Notes from the MongoBerlin conference
Kuba Suder 🇵🇱🇺🇦
October 10, 2010
This week I went to Berlin for 2 days to attend the MongoBerlin conference organized by 10gen, the creators of MongoDB. I took a lot of notes from the presentations, and I figured this may be useful for someone if they missed a presentation (or just couldn’t go to the conference).
Feel free to correct me if I got something wrong :)
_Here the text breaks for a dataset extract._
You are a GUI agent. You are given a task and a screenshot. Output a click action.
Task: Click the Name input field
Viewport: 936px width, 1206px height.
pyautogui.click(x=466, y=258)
“BRAINREPUBLIC: A high-scale web-application using MongoDB and RabbitMQ”
MongoDB vs CouchDB:
CouchDB - slower (because it uses a HTTP API), easier replication
MongoDB - faster
they needed high performance, so they chose MongoDB
Mongo has a rich query API that lets you do more than Couch’s map/reduce
they use RabbitMQ, Solr, Varnish proxies and Heartbeat
MongoDB is a swiss knife of NoSQL, very fast, reliable and very easy to use
NoSQL doesn’t mean you can be lazy about proper application and database design
current problems with MongoDB:
quite slow replication speed (someone from the audience said that replica sets are fast)
indexes can be very slow if they don’t fit into memory
simple authentication - sometimes too simple
map/reduce is single-threaded (locks the machine)
“MongoDB Internals: How It Works”
what does an insert do:
constructs Object ID (includes timestamp, machine/process ID, counter); two clients at the same time can’t generate the same ID, and IDs always increase with time, so order by id = order by time
converts data to BSON
sends a TCP message (using MongoDB Wire Protocol)
query:
returned as a cursor: first n results + cursor id, and then you can get next results using the cursor (n depends on the size of documents)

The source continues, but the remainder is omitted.